Abstract
Background:
Mantle cell lymphoma (MCL) is a biologically and clinically heterogeneous disease with variable prognosis. While the MCL International Prognostic Index (MIPI) score is commonly used for prognosis, it alone does not adequately represent high-risk MCL and excludes critical high-risk biologic and genetic features, such as a TP53 mutation and blastoid/pleomorphic morphology, which are known to predict inferior outcomes. In real-world practice, high-risk MCL remains poorly characterized and inconsistently defined. Therefore, this study aimed to describe the clinical characteristics, treatment patterns, and outcomes of patients with high-risk MCL relative to a broader MCL cohort.
Methods:
This retrospective cohort study used the US-based Flatiron Health Research Database (data cutoff: May 31, 2024) to analyze patients with MCL who initiated first-line (1L) treatment on or after January 1, 2014. Patients were categorized into the high risk cohort if their disease had ≥1 of the following: documented TP53 mutation, blastoid or pleomorphic morphology, or Ki67 proliferation index ≥30%. Baseline demographics, clinical characteristics, treatment patterns, and outcomes, including real-world overall survival (rwOS), real-world time to treatment discontinuation (rwTTD), and real-world time to next treatment or death (rwTTNTD), were summarized descriptively using unadjusted Kaplan-Meier analyses.
Results:
The overall cohort included 1657 patients, of whom 204 (12.3%) were tested for a TP53 mutation, 622 (37.5%) tested for Ki67, and 168 (10.1%) had blastoid or pleomorphic morphology.

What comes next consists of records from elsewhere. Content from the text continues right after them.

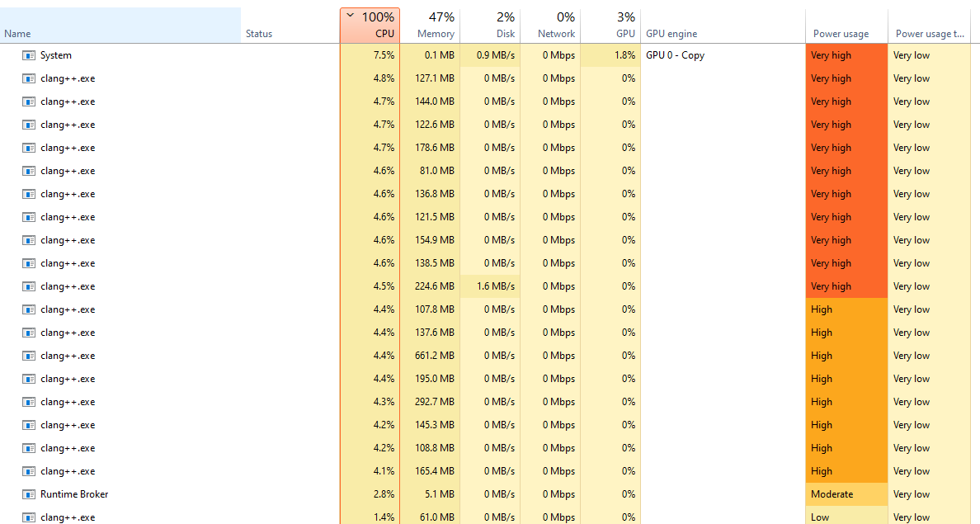Click icon of clang++.exe using 61.0 MB

click(29, 517)
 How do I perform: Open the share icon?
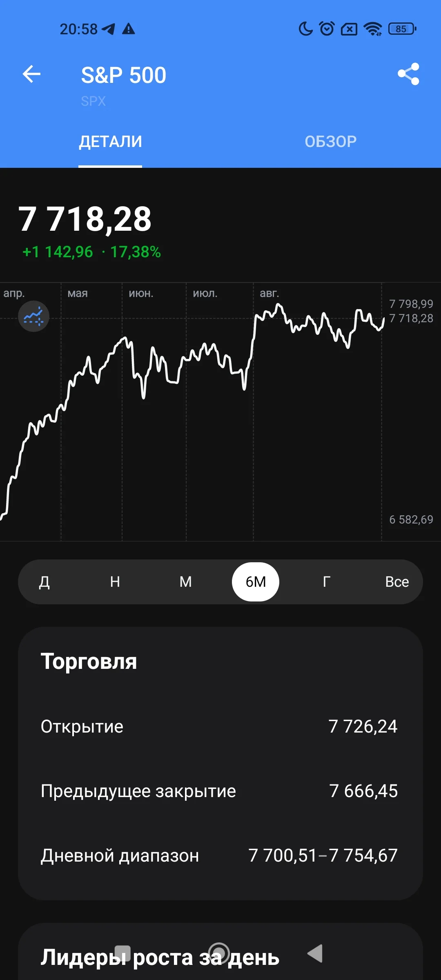click(408, 74)
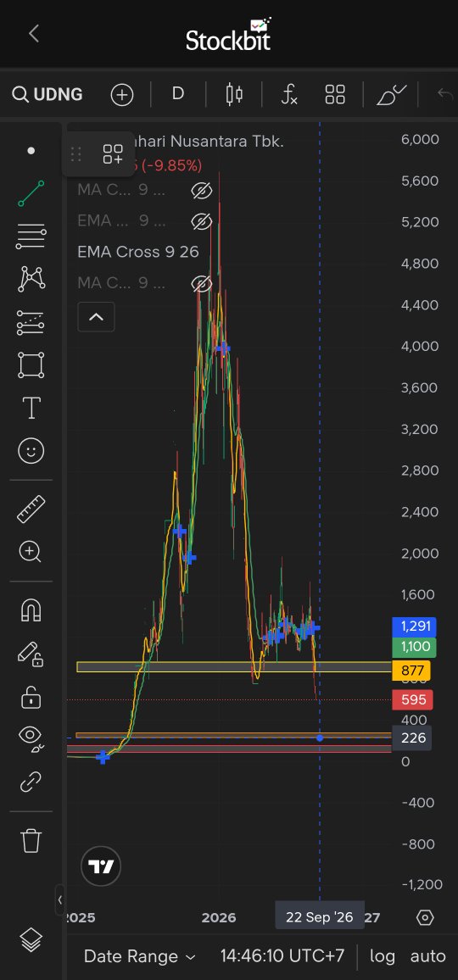Delete drawings with the trash icon

tap(31, 840)
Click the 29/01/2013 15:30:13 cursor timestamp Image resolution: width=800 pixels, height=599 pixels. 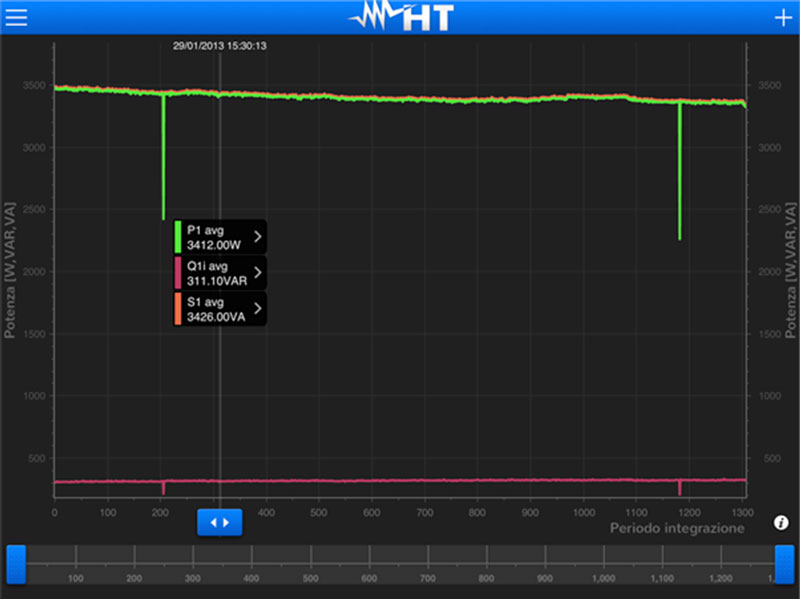219,45
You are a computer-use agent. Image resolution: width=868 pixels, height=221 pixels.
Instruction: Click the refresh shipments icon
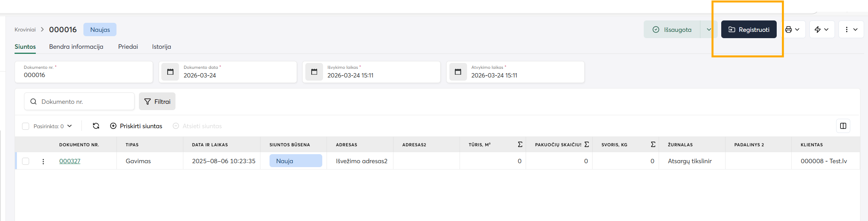point(96,126)
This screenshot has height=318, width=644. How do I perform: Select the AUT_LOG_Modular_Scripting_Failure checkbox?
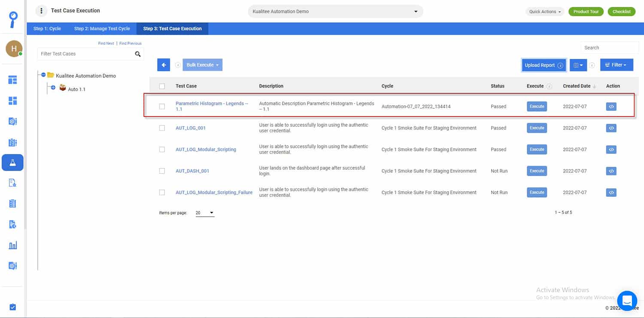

A total of 465 patients (28.1%) met criteria for the high-risk cohort, of whom 53 (11.4%) had a TP53 mutation, 344 (74.0%) had a Ki-67 proliferation index ≥30%, 113 (24.3%) had blastoid morphology, and 55 (11.8%) had pleomorphic morphology. Median age was 68.0 years in the high-risk cohort, with 293 aged ≥65 years, and 69.0 years in the overall cohort, with 1,065 aged ≥65 years. Most patients in the high-risk cohort were male (73.8%) and White (76.3%) with stage IV disease (54.2%). Patients in the high-risk and overall cohorts had the same median MIPI score of 6.1. Patients in the high-risk cohort were more frequently managed at academic centers than at community centers vs the overall cohort (24.5% vs 19.6%). Median follow-up was 21.4 months (mos) for the high-risk cohort and 28.5 mos for the overall cohort.
Bendamustine-rituximab was the most common 1L regimen in the high-risk (47.7%; n=222) and overall (53.5%; n=886) cohorts. Bruton tyrosine kinase inhibitor (BTKi)-based chemoimmunotherapy was used more often in the high-risk cohort (7.1%; n=33) vs overall cohort (4.8%; n=79). Median 1L treatment duration was similar between the high-risk and overall cohorts (4.6 vs 4.9 mos). 1L maintenance therapy (rituximab monotherapy only) was received by 26.5% of patients in the high-risk cohort and 28.5% in the overall cohort, and had shorter duration in the high-risk vs overall cohort (14.3 vs 19.6 mos). In the high-risk cohort, 51.2% of patients initiated 2L therapy and 28.0% initiated 3L therapy, with median durations of 3.8 mos in 2L and 2.5 mos in 3L. In the overall cohort, 46.8% of patients received 2L therapy and 24.1% received 3L therapy, with median durations of 4.6 mos in 2L and 2.8 mos in 3L. In 2L, BTKi-containing regimens were the most commonly used 2L regimen, received by 58.8% of patients in the high-risk cohort and 49.3% in the overall cohort.
Median rwTTNTD was 12.1 mos (95% CI, 10.3-15.9) in the high-risk cohort and 23.0 mos (95% CI, 19.8-27.1) in the overall cohort. Median rwTTD was 4.9 mos (95% CI, 4.7-6.1) in the high-risk cohort and 6.7 mos (95% CI, 5.9-7.8) in the overall cohort. Median rwOS was 49.7 mos (95% CI, 36.7-65.7) in the high-risk cohort and 73.2 mos (95% CI, 64.3-79.6) in the overall cohort.
Conclusion:
In this real-world study, testing rates for TP53 and Ki67 were low in the overall MCL cohort. This study described a high-risk MCL subgroup showing poor clinical outcomes across multiple therapy lines. Despite the established poor prognosis in high-risk MCL, baseline characteristics, MIPI, and 1L treatment patterns were similar to those of the overall MCL cohort. These findings highlight the need for broader adoption of biomarker testing in routine care to better identify and manage high-risk MCL. Further research is needed to better integrate biomarker-informed strategies to improve patient outcomes.